Parfums : les leçons de 2012

Locomotive traditionnelle du sélectif, le parfum est à la peine dans un contexte de crise. Poids des promotions, inflation des budgets publicitaires, bouleversements parmi les leaders, exclusivités ont marqué l’année écoulée et devraient perdurer en 2013.

Segment spécifique du circuit sélectif, représentant 67% de son chiffre d’affaires, le parfum affiche en France des signes alarmants de ralentissement de ses ventes. Celles-ci ont reculé en 2012 de 1% en valeur, à 1,88 milliard d’euros (Md€), et de 3,4% en volume, selon NPD. Les parfums féminins s’en sortent mieux que les masculins, avec respectivement des baisses de 0,7% et 1,4% en valeur, dans un contexte peu animé pour l’offre masculine. La situation devrait être différente en 2013 avec de nombreux lancements au premier semestre dans les parfums pour hommes, même si les échos du début d’année témoignent d’un marché sans relief.
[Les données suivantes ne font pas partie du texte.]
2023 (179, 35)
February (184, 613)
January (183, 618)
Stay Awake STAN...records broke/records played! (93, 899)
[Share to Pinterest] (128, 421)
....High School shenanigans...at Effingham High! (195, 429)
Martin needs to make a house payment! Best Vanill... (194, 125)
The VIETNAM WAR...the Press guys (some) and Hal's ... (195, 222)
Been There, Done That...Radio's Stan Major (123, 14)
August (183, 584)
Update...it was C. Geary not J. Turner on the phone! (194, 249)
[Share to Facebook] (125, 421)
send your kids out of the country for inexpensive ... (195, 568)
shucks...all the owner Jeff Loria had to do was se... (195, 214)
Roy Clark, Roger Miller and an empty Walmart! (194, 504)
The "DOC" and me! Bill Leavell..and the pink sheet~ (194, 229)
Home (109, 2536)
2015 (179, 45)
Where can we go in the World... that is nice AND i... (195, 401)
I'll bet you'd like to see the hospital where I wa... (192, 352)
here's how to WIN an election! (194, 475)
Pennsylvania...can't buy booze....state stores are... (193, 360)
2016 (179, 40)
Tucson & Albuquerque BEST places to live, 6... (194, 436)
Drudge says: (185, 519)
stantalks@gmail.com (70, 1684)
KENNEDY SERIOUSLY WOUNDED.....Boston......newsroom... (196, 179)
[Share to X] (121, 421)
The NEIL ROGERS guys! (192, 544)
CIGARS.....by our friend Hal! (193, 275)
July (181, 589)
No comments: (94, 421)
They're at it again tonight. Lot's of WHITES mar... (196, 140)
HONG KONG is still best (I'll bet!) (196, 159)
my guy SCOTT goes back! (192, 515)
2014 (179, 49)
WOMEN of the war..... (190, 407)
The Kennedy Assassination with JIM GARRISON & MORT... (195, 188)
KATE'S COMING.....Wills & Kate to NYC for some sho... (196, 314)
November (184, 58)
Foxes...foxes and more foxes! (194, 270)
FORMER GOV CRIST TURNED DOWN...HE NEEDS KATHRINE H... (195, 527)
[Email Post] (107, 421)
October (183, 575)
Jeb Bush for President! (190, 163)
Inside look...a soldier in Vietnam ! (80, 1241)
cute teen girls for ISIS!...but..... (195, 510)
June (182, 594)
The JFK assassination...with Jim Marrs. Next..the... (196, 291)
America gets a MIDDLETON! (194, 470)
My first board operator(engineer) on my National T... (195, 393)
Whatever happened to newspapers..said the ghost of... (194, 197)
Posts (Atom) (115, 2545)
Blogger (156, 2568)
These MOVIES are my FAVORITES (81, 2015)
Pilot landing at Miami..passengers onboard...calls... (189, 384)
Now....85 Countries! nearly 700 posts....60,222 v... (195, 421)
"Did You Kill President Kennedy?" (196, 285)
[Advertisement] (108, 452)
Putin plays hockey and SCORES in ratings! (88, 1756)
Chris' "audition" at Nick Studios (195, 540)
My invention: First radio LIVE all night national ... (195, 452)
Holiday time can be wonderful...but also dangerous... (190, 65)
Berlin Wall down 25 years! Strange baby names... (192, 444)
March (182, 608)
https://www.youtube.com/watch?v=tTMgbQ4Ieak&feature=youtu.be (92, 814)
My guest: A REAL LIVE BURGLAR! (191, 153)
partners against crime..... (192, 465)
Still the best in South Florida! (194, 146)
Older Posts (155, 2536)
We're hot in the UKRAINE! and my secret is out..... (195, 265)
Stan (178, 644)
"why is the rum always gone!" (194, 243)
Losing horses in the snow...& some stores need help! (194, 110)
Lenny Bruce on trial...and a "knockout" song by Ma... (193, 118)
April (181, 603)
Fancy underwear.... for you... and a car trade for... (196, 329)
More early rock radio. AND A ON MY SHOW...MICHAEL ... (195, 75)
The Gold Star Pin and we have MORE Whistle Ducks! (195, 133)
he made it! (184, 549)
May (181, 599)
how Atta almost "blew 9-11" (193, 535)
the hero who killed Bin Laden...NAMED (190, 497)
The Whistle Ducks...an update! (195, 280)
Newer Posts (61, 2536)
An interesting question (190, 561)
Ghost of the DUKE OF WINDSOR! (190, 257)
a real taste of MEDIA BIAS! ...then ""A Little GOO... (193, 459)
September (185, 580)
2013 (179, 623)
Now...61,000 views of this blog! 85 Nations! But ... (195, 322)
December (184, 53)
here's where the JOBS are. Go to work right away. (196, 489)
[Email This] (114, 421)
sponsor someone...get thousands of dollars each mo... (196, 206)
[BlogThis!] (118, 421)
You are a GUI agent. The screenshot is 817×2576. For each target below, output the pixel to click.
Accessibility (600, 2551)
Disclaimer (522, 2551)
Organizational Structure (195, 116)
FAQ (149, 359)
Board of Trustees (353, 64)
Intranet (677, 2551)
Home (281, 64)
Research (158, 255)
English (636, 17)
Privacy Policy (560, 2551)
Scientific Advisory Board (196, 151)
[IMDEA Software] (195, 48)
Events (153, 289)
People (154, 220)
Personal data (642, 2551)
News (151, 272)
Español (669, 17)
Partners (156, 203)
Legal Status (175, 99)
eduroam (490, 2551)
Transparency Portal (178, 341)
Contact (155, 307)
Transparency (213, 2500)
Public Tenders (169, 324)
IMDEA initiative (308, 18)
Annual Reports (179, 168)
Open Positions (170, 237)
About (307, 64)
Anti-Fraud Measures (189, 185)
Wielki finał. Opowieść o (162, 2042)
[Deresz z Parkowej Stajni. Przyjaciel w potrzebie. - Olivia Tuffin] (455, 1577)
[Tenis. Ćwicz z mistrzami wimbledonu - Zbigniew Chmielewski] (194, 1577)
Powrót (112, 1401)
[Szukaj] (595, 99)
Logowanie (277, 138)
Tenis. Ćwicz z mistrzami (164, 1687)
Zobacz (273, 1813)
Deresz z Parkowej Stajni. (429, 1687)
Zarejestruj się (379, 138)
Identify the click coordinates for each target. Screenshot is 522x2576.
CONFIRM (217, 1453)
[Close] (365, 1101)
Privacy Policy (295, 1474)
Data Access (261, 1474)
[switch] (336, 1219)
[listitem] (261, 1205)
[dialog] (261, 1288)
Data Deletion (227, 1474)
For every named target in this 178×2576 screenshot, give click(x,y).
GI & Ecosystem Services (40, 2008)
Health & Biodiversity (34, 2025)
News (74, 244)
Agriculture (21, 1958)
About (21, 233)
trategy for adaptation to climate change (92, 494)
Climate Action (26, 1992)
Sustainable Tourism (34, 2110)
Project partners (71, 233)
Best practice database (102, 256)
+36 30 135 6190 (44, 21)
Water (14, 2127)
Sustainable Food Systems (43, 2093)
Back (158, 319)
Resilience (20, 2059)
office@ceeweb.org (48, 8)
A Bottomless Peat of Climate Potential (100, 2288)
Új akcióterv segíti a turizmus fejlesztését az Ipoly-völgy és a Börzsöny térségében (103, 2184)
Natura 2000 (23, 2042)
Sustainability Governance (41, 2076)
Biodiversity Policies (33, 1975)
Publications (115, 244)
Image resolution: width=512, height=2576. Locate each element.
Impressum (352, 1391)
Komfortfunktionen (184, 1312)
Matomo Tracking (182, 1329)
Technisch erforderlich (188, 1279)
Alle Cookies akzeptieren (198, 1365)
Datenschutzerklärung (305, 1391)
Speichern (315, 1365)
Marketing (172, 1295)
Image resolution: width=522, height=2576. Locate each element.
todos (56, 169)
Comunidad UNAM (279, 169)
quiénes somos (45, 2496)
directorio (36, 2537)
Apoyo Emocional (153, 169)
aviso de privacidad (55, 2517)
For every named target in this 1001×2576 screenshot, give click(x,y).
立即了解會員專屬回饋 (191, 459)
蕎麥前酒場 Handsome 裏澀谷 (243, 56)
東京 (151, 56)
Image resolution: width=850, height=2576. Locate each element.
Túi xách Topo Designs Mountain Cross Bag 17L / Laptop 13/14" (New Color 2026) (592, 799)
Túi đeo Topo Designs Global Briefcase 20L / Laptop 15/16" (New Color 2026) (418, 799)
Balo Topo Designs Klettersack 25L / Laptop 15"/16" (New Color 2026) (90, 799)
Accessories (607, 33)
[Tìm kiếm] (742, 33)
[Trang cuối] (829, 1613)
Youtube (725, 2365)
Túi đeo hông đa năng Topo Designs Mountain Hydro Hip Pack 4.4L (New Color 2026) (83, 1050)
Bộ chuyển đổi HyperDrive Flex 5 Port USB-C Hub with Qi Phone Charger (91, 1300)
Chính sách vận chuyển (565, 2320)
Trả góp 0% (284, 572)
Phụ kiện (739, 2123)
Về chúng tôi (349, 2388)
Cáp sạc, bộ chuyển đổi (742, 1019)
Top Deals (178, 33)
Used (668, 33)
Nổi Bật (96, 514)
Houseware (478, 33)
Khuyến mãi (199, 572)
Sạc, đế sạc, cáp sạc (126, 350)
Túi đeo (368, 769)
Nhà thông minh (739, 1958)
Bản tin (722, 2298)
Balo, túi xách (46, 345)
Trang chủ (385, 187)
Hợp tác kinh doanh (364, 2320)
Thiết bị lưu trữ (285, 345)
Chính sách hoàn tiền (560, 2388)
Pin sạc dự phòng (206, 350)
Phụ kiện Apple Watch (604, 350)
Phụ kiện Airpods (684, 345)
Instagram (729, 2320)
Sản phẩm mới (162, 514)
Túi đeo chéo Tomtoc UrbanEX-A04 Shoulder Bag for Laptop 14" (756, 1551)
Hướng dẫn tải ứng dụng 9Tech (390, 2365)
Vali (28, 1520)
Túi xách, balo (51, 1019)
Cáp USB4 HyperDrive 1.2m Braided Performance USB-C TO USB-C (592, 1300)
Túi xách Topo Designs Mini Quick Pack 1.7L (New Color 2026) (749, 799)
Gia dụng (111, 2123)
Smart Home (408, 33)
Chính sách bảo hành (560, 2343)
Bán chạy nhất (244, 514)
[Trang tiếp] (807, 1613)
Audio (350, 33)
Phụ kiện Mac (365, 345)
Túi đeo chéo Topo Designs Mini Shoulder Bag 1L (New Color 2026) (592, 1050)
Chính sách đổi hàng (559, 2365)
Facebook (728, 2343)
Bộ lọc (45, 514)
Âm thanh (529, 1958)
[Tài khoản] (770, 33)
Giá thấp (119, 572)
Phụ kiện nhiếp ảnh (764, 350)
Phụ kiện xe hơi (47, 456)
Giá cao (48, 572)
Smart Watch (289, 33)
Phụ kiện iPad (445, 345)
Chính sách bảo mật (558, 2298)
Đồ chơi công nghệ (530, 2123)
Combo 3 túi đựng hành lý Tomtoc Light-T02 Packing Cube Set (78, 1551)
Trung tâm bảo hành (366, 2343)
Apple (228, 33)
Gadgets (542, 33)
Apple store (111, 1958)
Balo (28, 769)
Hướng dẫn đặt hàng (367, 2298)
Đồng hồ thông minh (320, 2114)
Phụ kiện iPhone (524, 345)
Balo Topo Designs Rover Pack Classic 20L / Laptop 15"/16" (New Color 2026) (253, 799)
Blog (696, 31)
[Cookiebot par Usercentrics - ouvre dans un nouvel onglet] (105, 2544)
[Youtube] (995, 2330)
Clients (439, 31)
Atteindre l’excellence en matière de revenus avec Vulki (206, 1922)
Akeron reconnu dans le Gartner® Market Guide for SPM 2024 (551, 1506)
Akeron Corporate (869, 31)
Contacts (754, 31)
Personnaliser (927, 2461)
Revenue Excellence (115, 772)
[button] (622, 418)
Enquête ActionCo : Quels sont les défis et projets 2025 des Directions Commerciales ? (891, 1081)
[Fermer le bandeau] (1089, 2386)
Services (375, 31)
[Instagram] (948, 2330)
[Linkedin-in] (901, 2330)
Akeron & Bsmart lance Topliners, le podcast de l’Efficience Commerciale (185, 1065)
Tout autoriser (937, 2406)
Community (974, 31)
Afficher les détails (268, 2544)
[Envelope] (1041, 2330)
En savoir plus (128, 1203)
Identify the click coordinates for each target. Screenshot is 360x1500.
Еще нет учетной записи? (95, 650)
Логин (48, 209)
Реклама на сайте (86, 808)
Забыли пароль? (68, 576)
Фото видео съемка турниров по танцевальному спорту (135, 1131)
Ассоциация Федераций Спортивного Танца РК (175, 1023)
La Saint-Valentin, par exemple, a fait bouger les ventes début février, mais l’enthousiasme est vite retombé sur le reste du mois.

NPD rappelle que l’année 2011 avait été faste pour les fragrances, avec une croissance de 4% grâce au succès des lignes existantes. «Le recul sur les parfums en 2012 s’explique surtout par le contrecoup d’une activité particulièrement soutenue en 2011 sur des lignes classiques comme Miss Dior, Coco Mademoiselle et J’Adore de Dior, qui avaient beaucoup dynamisé les ventes, commente Mathilde Puszka, analyste beauté chez NPD. Le secteur a donc simplement été affecté par la retombée d’une communication très forte en 2011 et ce, en dépit d’une offre croissante de nouveautés.» 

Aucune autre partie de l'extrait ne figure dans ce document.